Silo (Book Series) - 2014

After finishing up the Dune series (boy I wish I had had a place to review those at the time), I was looking for something that felt more like a good book, and less like a weird boring slog. Thankfully there’s a lot of buzz around the TV adaptation that is currently airing, and I’m a sucker for being the guy who says “actually, the book…”, so off we go.

Wool is an astoundingly good sci-fi novel. Published online as a series of short stories, it peels its layers back bit by bit, revealing an astounding talent for worldbuilding and some great character work. The plot whips by, but there’s enough time to live in the eponymous silo and wonder about the lives of people trapped forever in an underground tube. Of course, the tube is us all along, and the big twist that the REAL power behind the proceedings of the Silo is not the mayor’s office, but the IT department, is remarkably prescient for a 10-year-old book. Juliet kicks hyper ass, and her story, once it gets around to being hers, makes the pages fly by until the very satisfying ending.

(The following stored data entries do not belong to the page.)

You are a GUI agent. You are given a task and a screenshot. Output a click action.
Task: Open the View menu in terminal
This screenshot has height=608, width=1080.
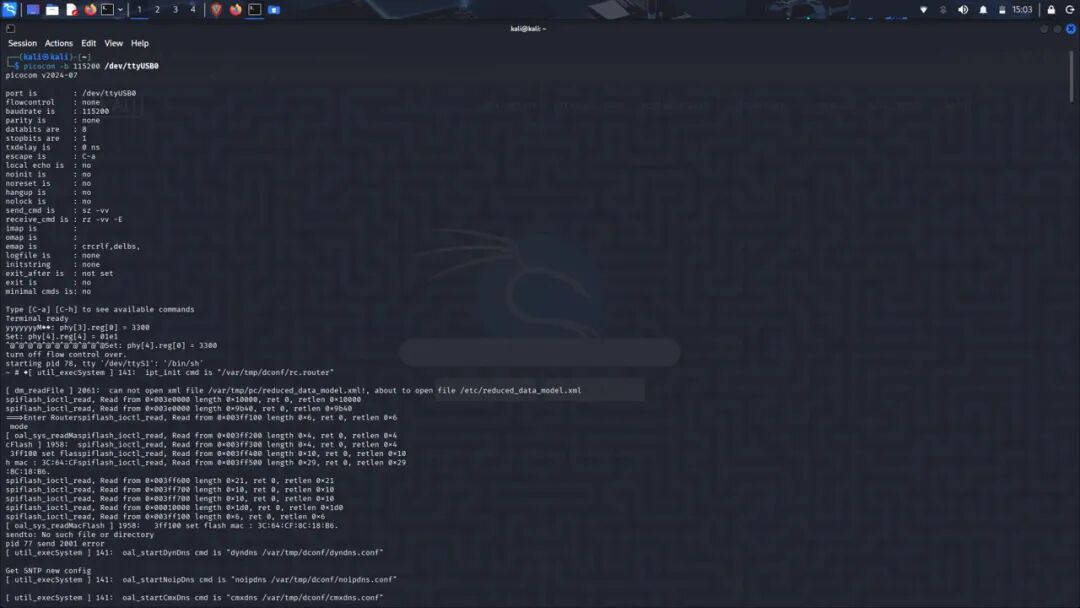click(x=114, y=43)
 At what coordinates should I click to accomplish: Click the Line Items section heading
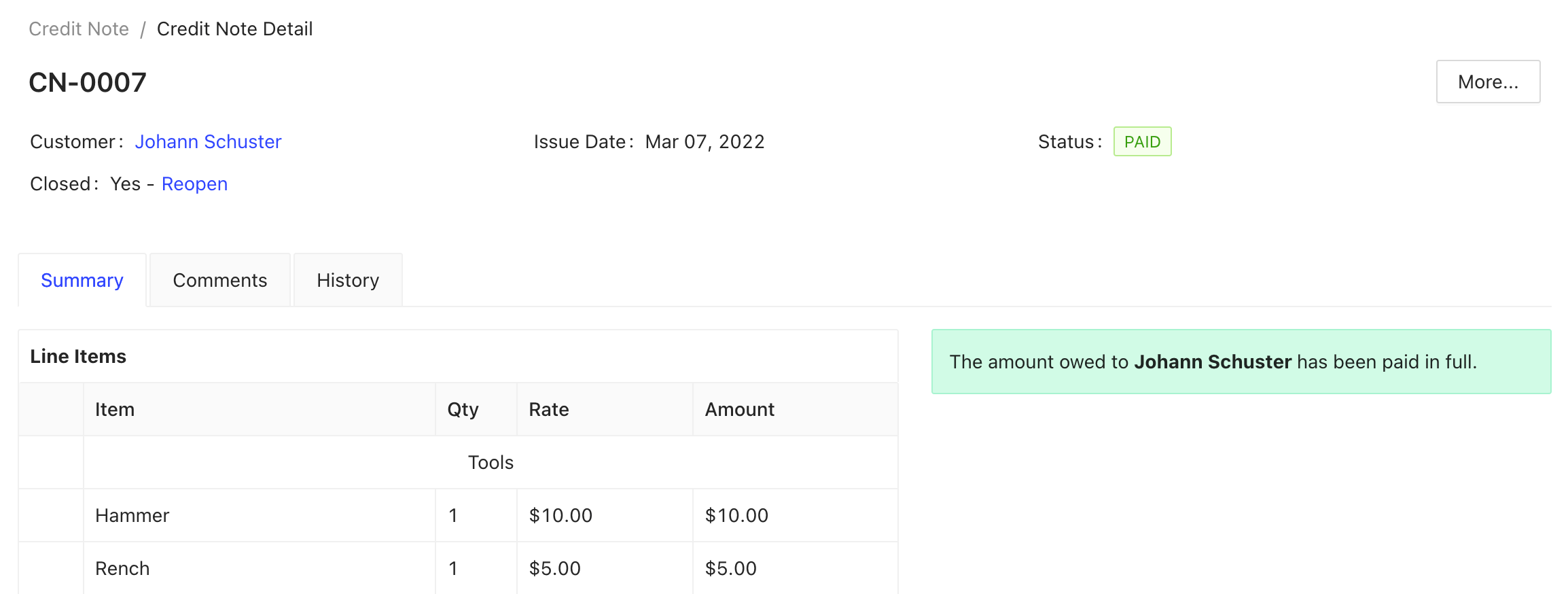point(78,356)
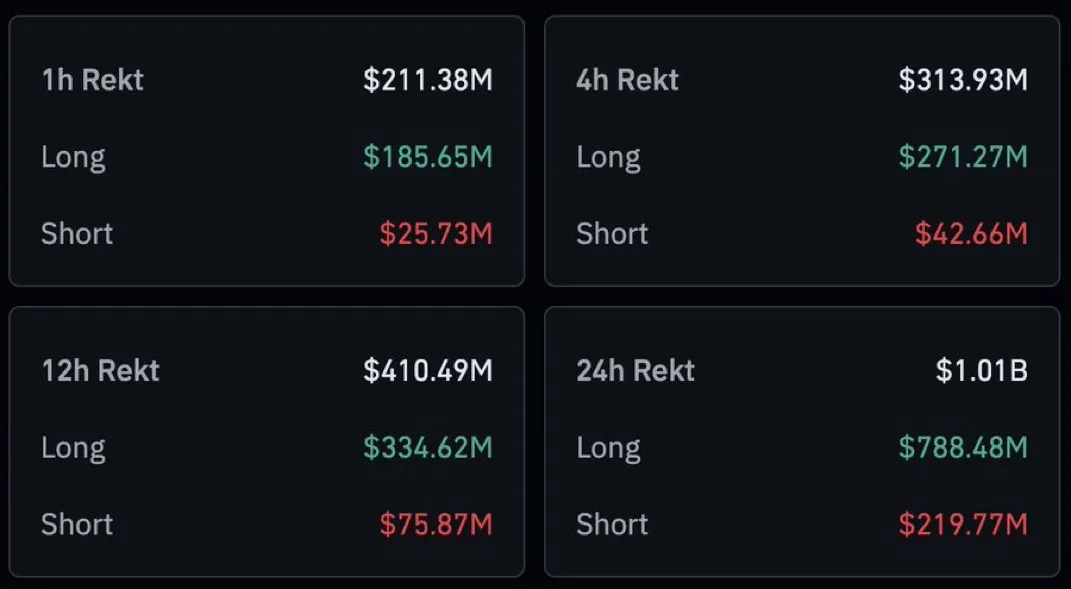Click the 12h Rekt label

click(100, 371)
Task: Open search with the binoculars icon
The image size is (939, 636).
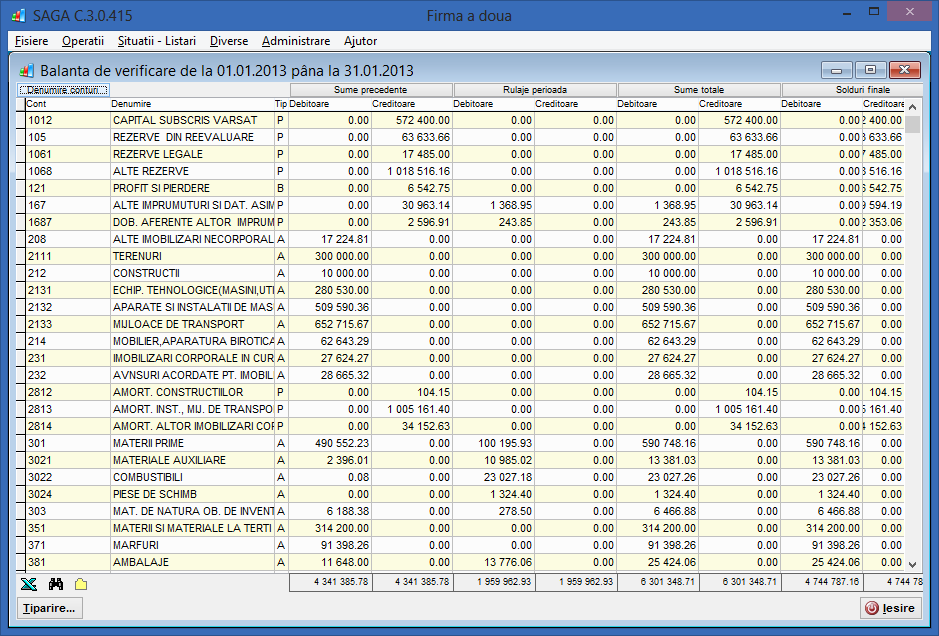Action: point(56,583)
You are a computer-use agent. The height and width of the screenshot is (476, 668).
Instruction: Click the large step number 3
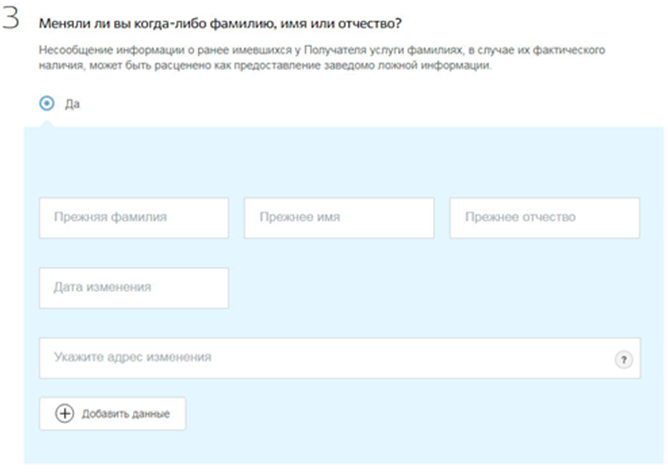pyautogui.click(x=11, y=18)
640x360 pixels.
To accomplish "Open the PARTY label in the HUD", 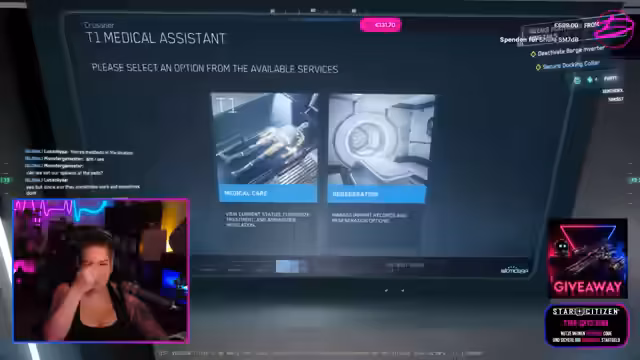I will [610, 78].
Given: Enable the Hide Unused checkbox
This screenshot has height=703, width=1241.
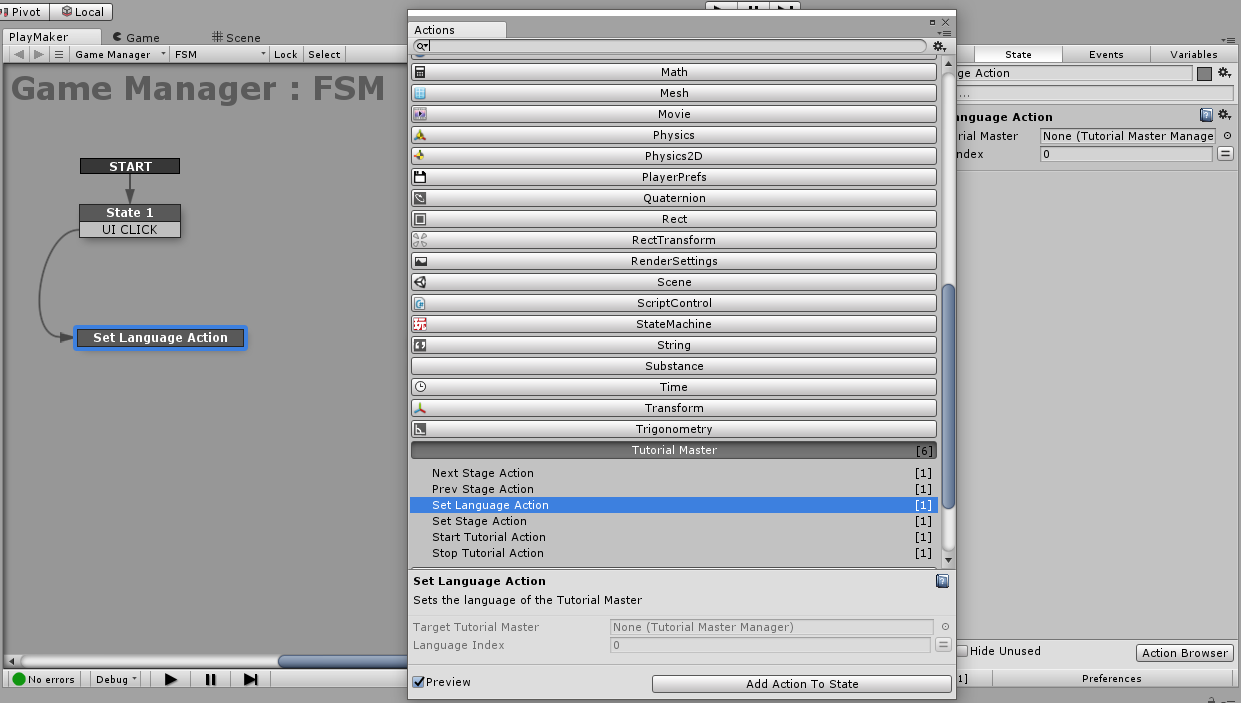Looking at the screenshot, I should [x=962, y=651].
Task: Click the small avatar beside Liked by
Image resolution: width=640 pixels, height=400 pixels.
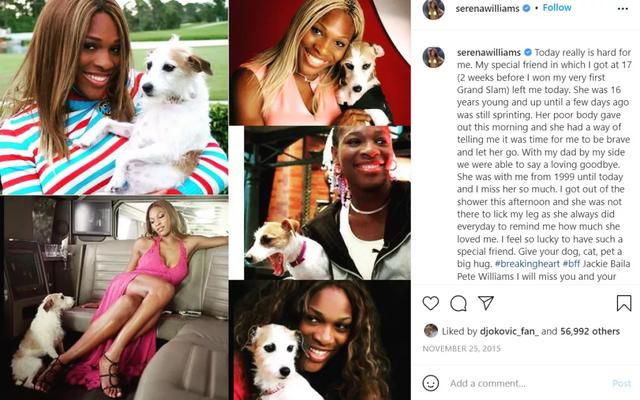Action: point(431,331)
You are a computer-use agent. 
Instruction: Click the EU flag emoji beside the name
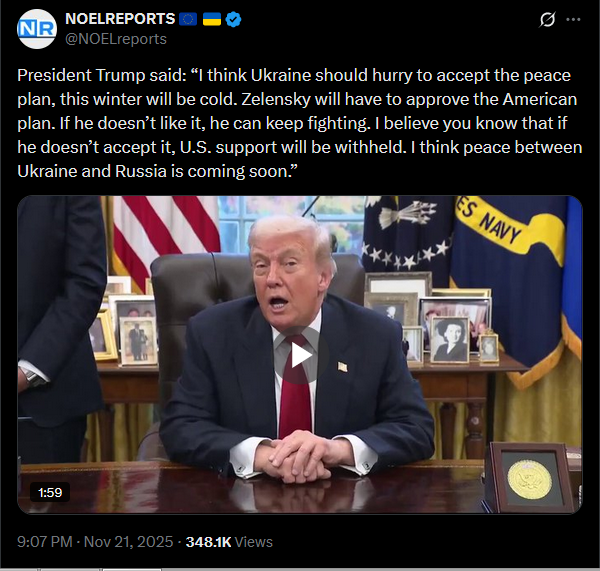point(188,19)
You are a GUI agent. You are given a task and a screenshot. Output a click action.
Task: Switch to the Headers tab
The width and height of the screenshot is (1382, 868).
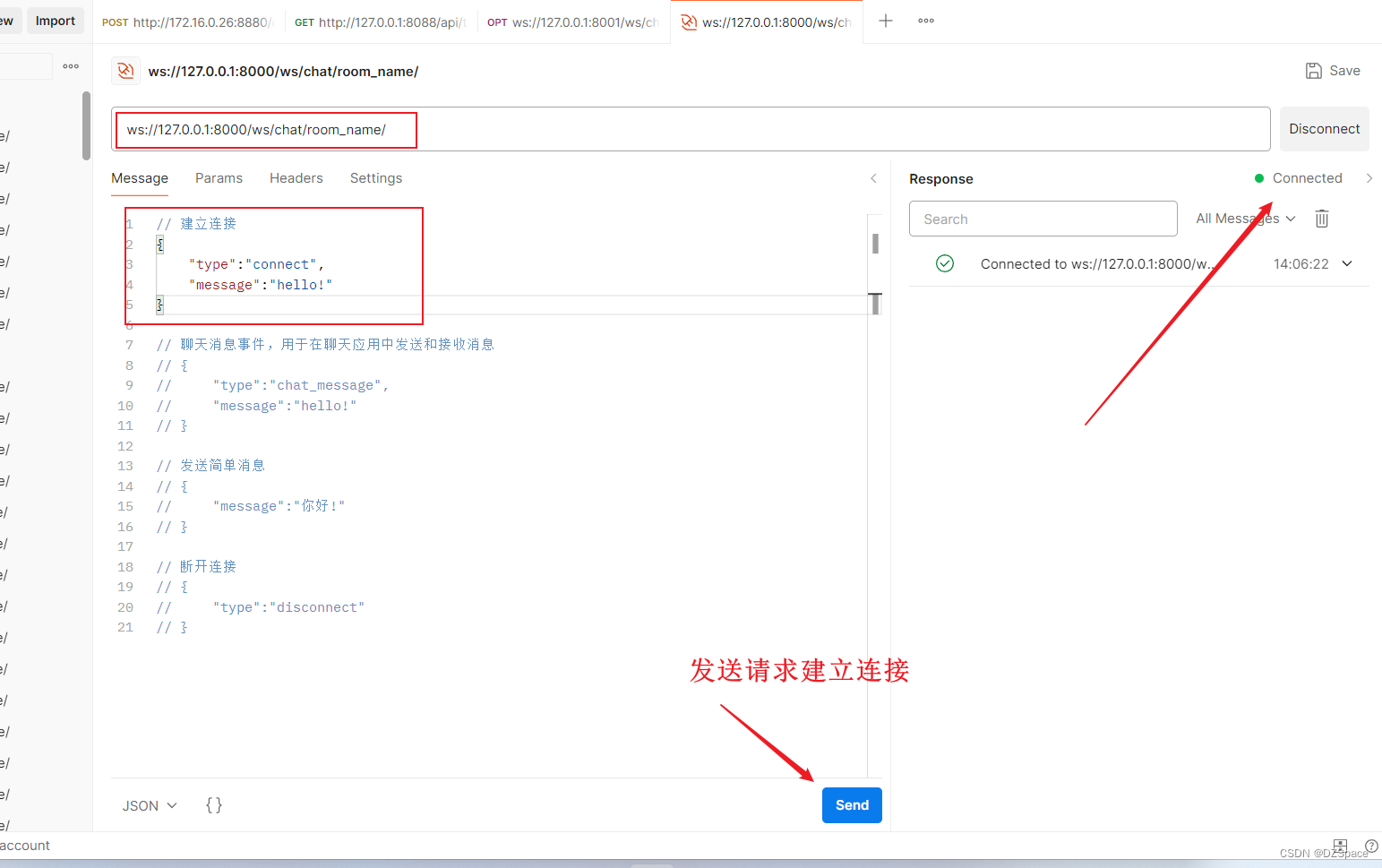[x=296, y=177]
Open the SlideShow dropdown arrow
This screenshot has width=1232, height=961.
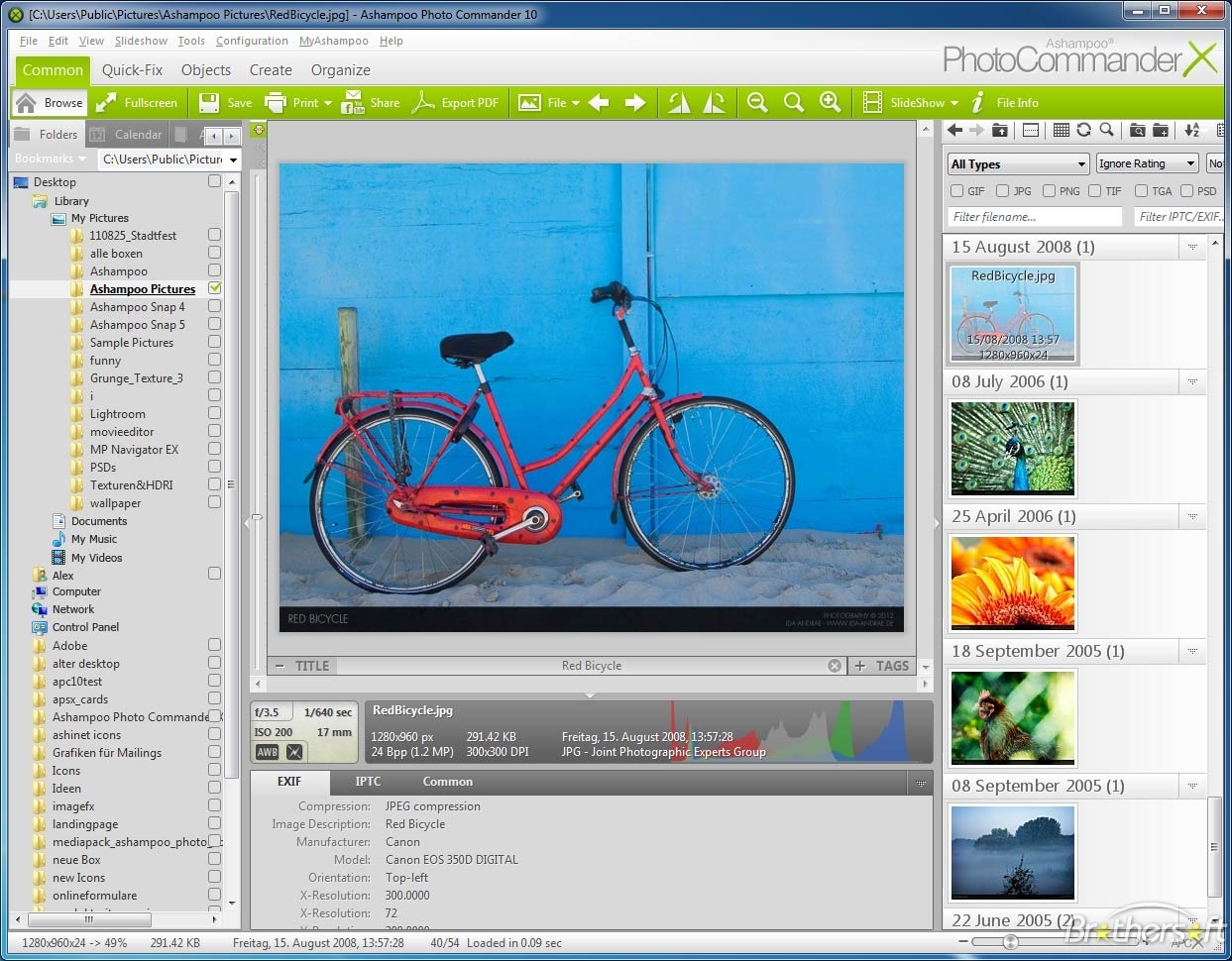[x=954, y=103]
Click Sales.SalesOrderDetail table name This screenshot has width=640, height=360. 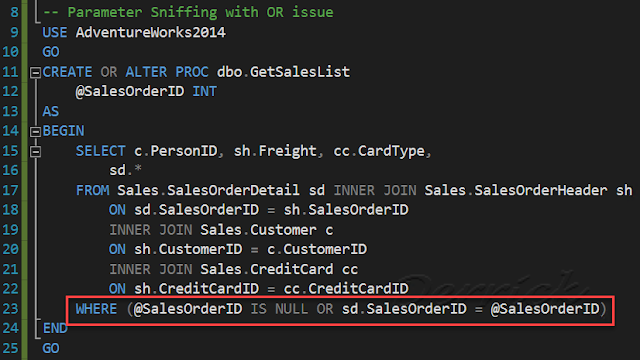coord(208,191)
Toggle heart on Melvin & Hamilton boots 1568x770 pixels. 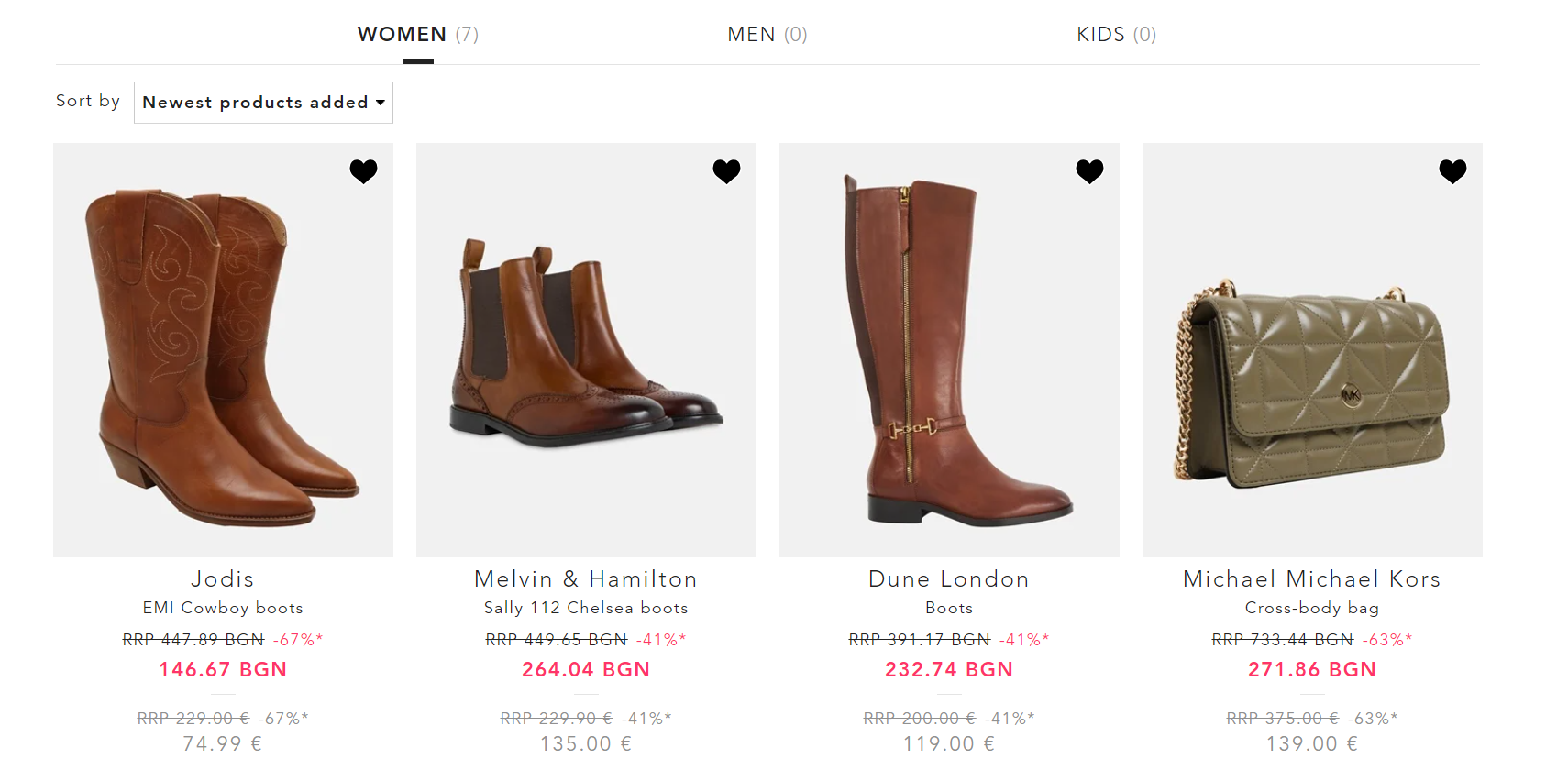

Shift gets around the many structural challenges of writing the middle novel of a trilogy by refusing to move the plot forward at all, instead focusing on the backstories of a handful of characters, expanding the world laterally and catching it up to the ending we’ve already earned. I’ve never seen Godfather part II but it feels very Godfather part II.

Dust brings it all home, and it moves along nicely after a slower start. Once again, this guy knows how to please readers. The conclusion of the series (minus a short story that serves as tragic coda) is as happy and fulfilling as the conclusion to a story about the survivors of multiple genocide events can be.

This was a joy to read, and I’m happy to recommend it to others, because the author finished it before dying, and wasn’t zooted on coke the entire time.